▶ [Required work]:
Can you copy everything from "Since the early" down to "the massive increase." in the post on turning 60 below, switching "sanitation" to "hygiene"?

▶ [Exercise text]:

<<<<

Carl Wright | July 11th, 2018

A breakdown of the types of recycling & waste containers available and how the definitions of these containers have evolved over the years!


They say that 60 is the new 40. Is it true? If I heard that saying 20 years ago when I was 40, I would have thought that was "a little off the deep end." However, this past weekend I turned 60. Am I wishing I was still 40? Where has the time gone?

Now that I am 60, life gives a new perspective; there is wisdom that comes with age and with it a great deal of contentment and happiness. After 60 years I am no longer worrying about my identity. For example, this past year I have now found my niche in writing and am very content. Would I want to go back to when I was 40? Absolutely not! I love where I am at, I feel freer now than ever.

It has been quite the life journey for me. I know it is not the norm to feel surprised to find yourself still alive past 60. Instead, it is the expectation. But going back 250 years, if a person made it to 60, he or she was doing exceptionally well. Gerontologist and evolutionary biologist Caleb Finch wrote in an article published in the Proceedings of the National Academy of Sciences mentioning that from the 1500s onward, until around the year 1800, life expectancy throughout Europe hovered between 30 and 40 years of age. Some people's lifespans would have been higher than 40 years, but they were the exception rather than the norm.

Since the early 1800s, Finch wrote that life expectancy at birth has doubled in a period of only 10 or so generations. Improved health care, sanitation, immunizations, access to clean running water, and better nutrition are all credited with the massive increase.

I am so fortunate to be turning 60 in this modern society of 2018. For me, life begins at 60. Setting this new leaf, I am reveling in being who I am and am looking forward to the years that lie ahead. Feeling free to continue to learn, explore, evolve, and challenge myself to try new things. On my remaining time on earth, I want to inspire others. I want to be a difference maker and make this world a better place.

>>>>

Saved entries
<<<<

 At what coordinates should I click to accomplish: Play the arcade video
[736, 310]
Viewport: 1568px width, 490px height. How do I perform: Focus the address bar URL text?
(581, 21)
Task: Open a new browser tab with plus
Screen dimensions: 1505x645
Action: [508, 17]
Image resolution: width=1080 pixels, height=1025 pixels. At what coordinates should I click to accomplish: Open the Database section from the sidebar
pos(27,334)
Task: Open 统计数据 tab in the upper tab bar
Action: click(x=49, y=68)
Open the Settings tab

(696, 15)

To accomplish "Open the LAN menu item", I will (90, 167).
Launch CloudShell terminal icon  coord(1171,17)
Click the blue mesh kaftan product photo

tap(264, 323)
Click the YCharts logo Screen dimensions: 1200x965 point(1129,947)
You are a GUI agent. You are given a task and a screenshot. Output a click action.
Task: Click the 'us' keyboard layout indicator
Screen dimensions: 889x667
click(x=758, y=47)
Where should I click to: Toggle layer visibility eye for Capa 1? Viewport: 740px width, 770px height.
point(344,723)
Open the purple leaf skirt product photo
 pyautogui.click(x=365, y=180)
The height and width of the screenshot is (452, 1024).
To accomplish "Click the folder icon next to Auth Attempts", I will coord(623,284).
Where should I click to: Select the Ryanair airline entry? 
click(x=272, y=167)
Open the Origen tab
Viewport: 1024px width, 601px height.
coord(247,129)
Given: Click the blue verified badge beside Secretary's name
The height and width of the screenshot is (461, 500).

>>>>

▶ [Answer to this exercise]:
Since the early 1800s, Finch wrote that life expectancy at birth has doubled in a period of only 10 or so generations. Improved health care, hygiene, immunizations, access to clean running water, and better nutrition are all credited with the massive increase.